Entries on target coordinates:
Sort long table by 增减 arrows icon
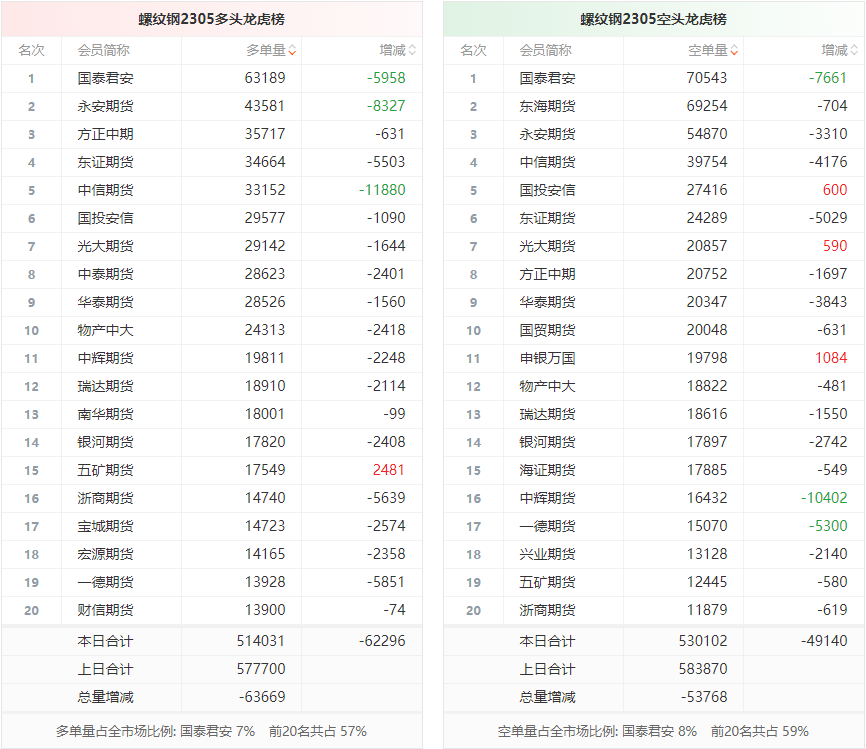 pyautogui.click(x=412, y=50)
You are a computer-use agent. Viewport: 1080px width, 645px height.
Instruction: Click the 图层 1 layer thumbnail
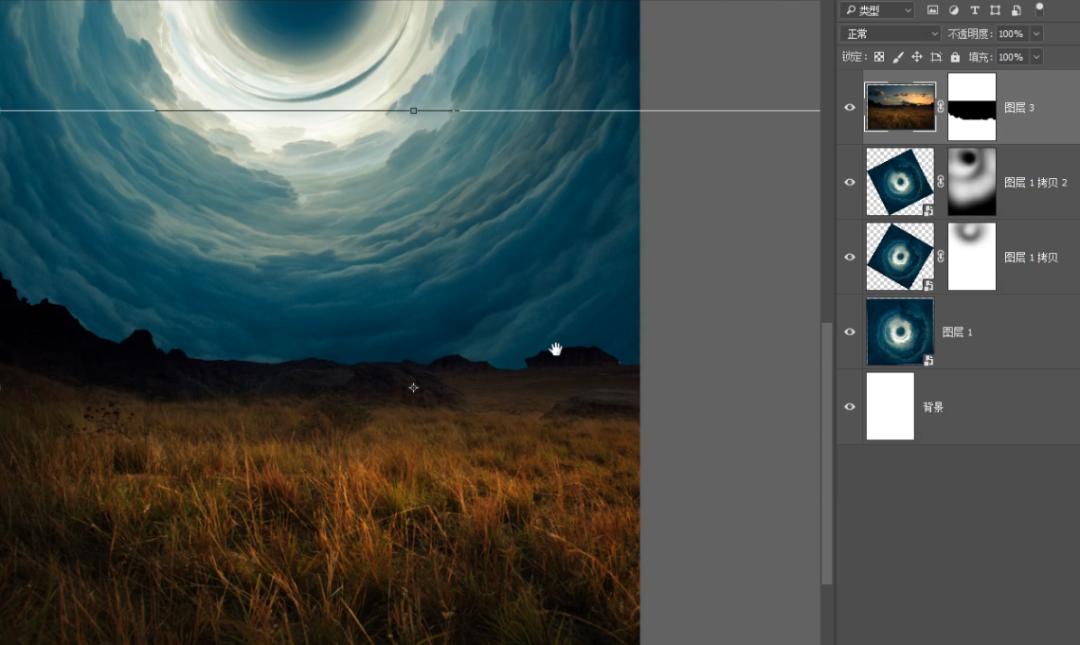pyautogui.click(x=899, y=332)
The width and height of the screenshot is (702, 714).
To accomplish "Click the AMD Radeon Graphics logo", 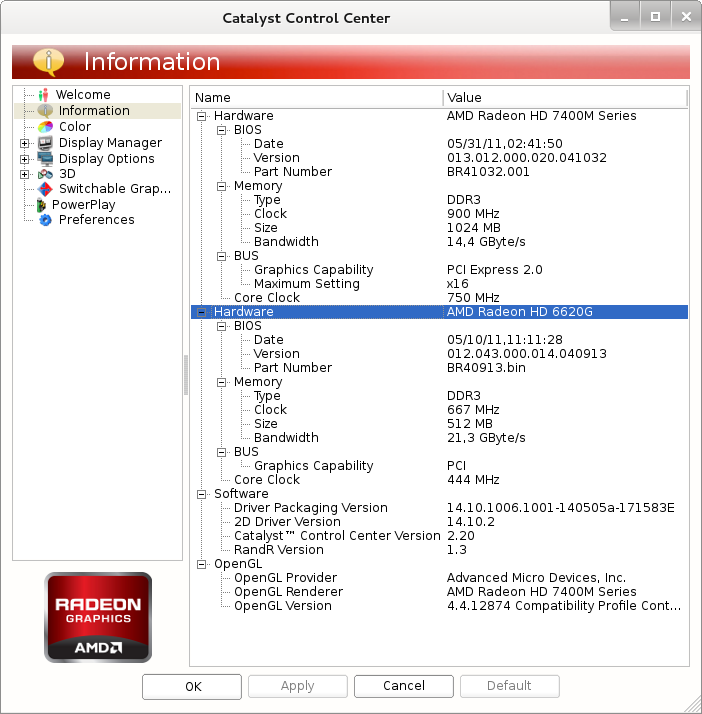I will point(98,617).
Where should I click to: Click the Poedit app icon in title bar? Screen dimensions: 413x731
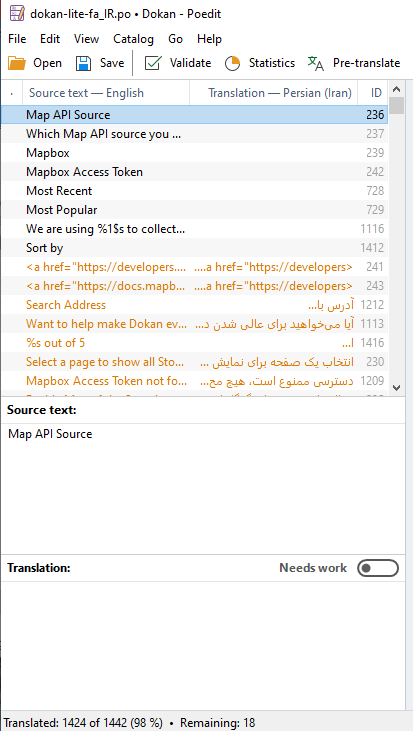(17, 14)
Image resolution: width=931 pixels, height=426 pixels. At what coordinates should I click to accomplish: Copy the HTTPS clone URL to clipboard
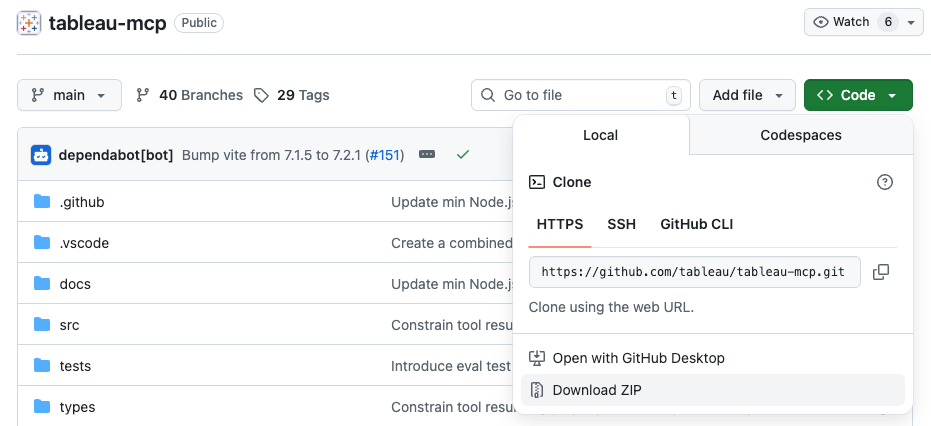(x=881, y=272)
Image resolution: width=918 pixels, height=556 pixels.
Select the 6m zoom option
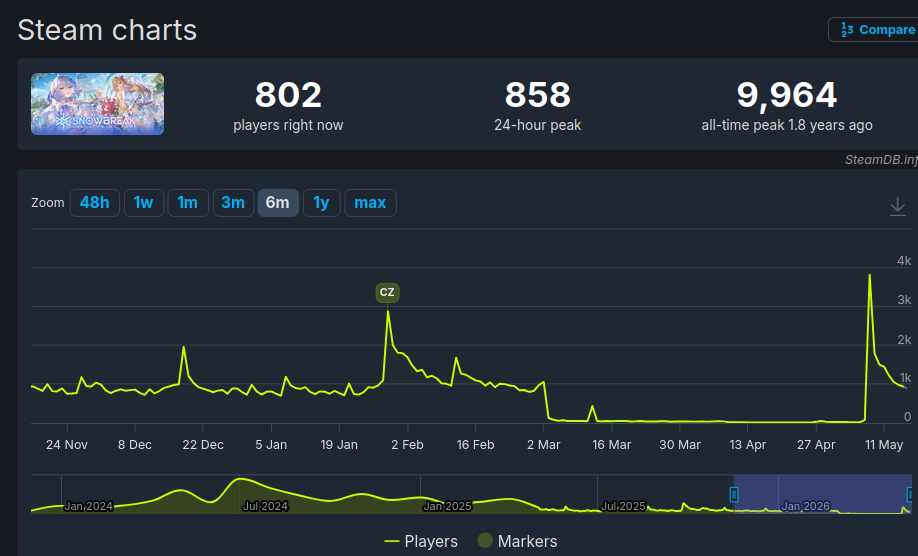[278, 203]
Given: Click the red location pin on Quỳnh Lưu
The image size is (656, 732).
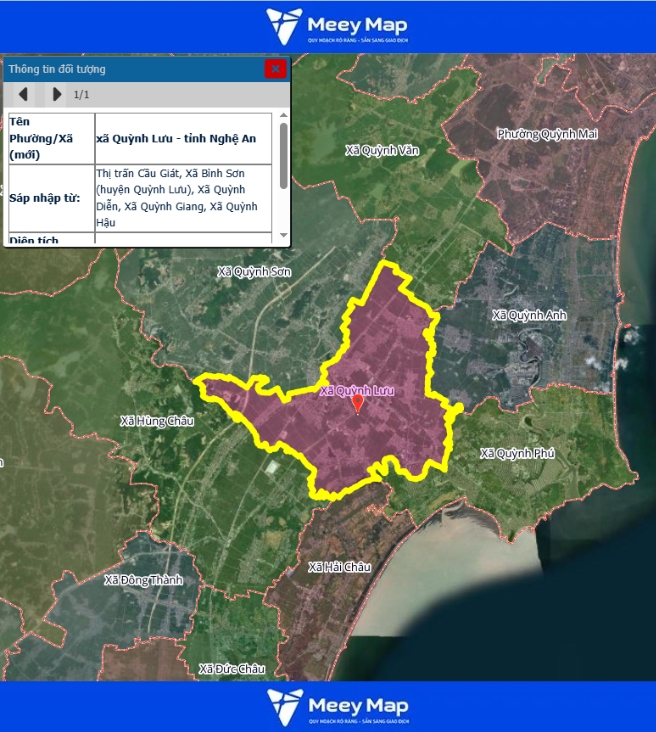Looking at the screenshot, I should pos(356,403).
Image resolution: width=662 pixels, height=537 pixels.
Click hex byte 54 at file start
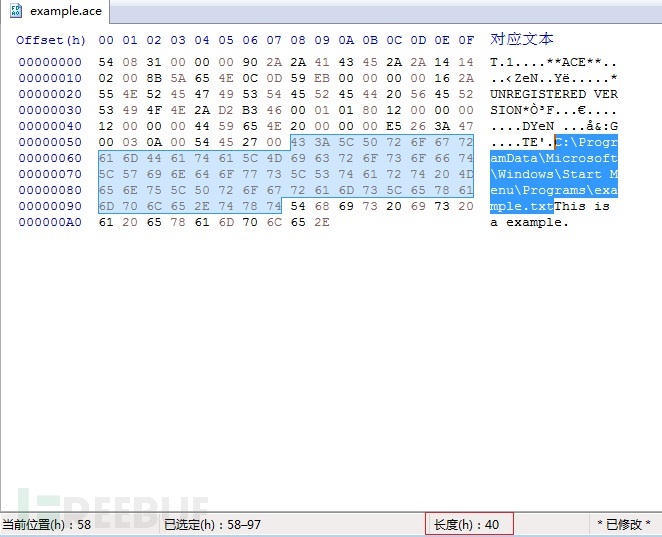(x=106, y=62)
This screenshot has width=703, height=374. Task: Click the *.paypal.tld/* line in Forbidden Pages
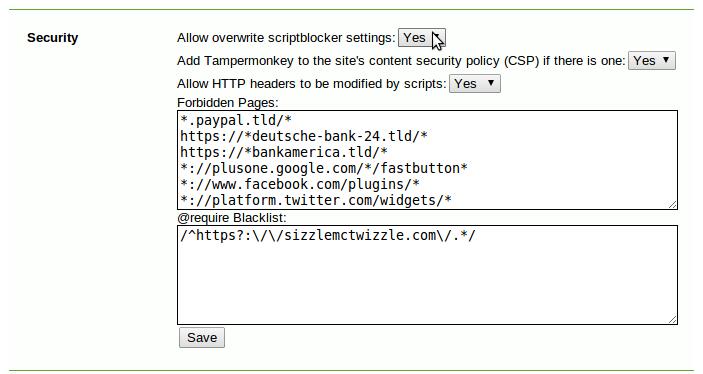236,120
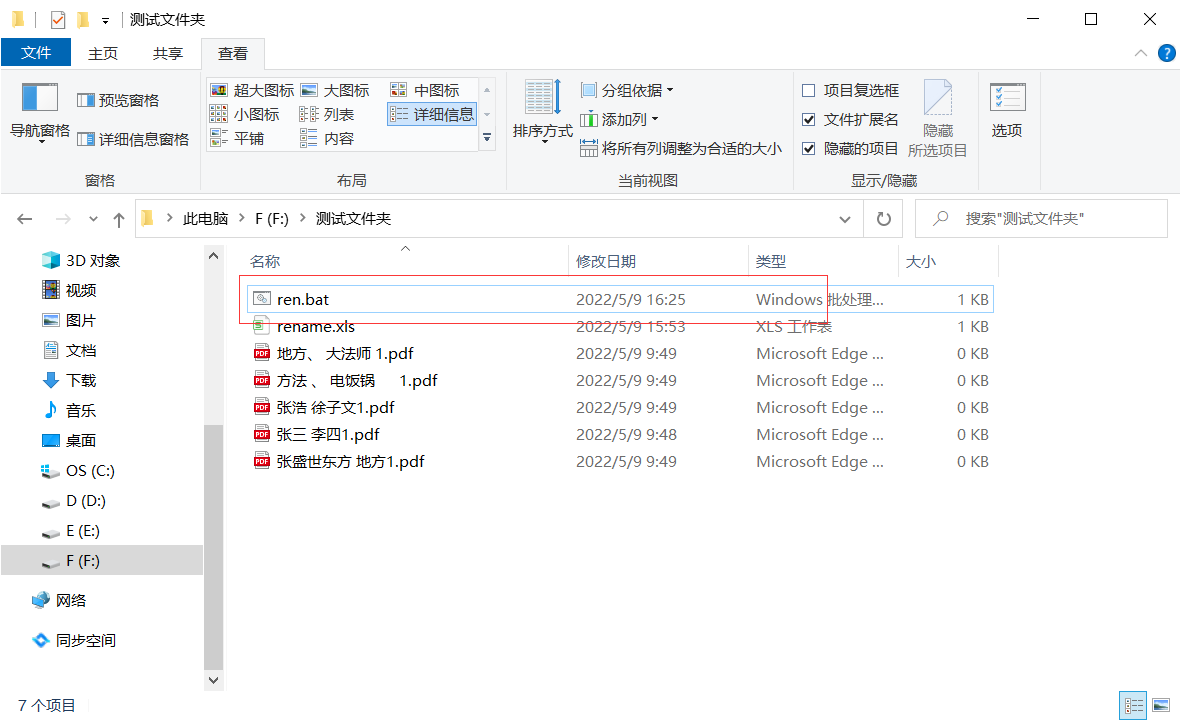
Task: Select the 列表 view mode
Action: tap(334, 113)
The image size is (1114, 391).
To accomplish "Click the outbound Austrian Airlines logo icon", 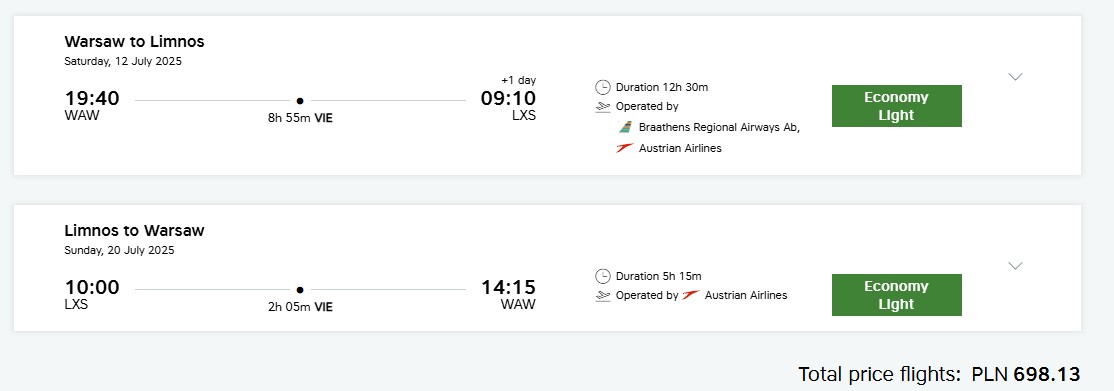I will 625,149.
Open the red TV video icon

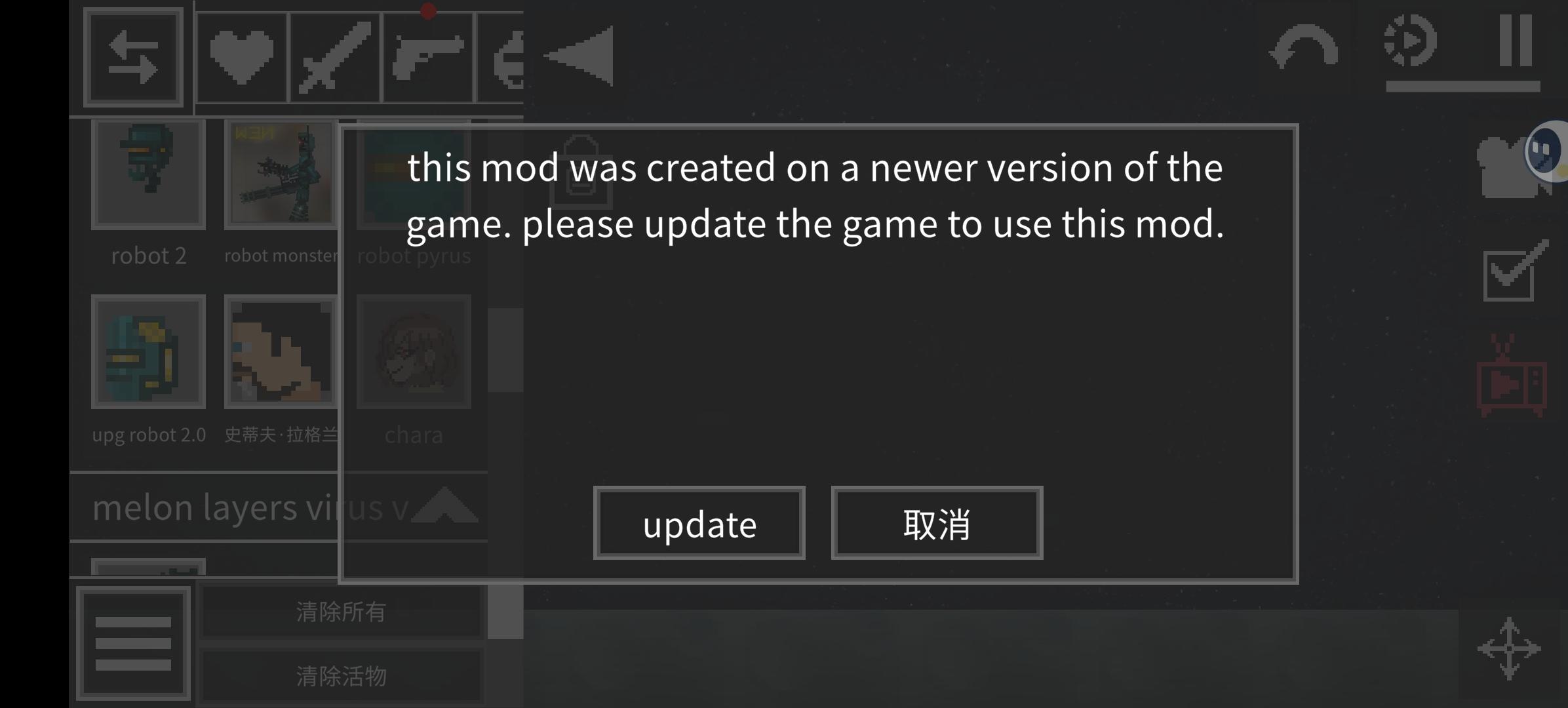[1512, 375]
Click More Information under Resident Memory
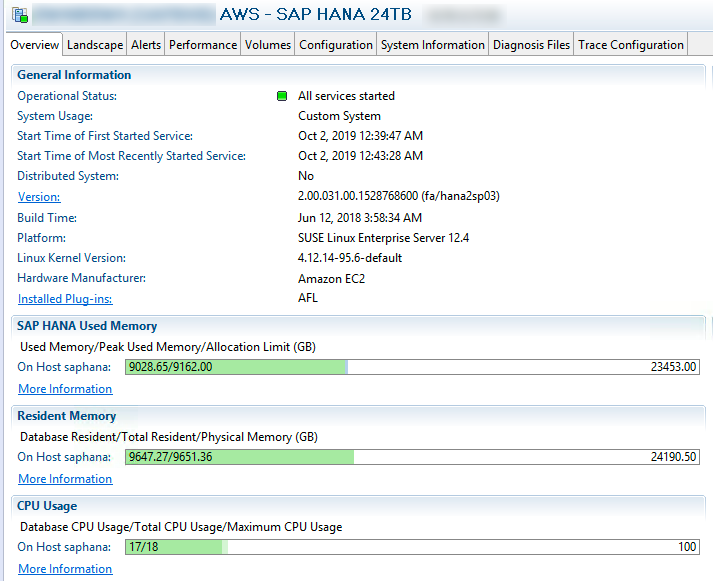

■ OBJECTIVE ■
State how many lines of the records above contain the string "width", with case counting. Give only the number.

■ RESULT OF THE EXERCISE ■
6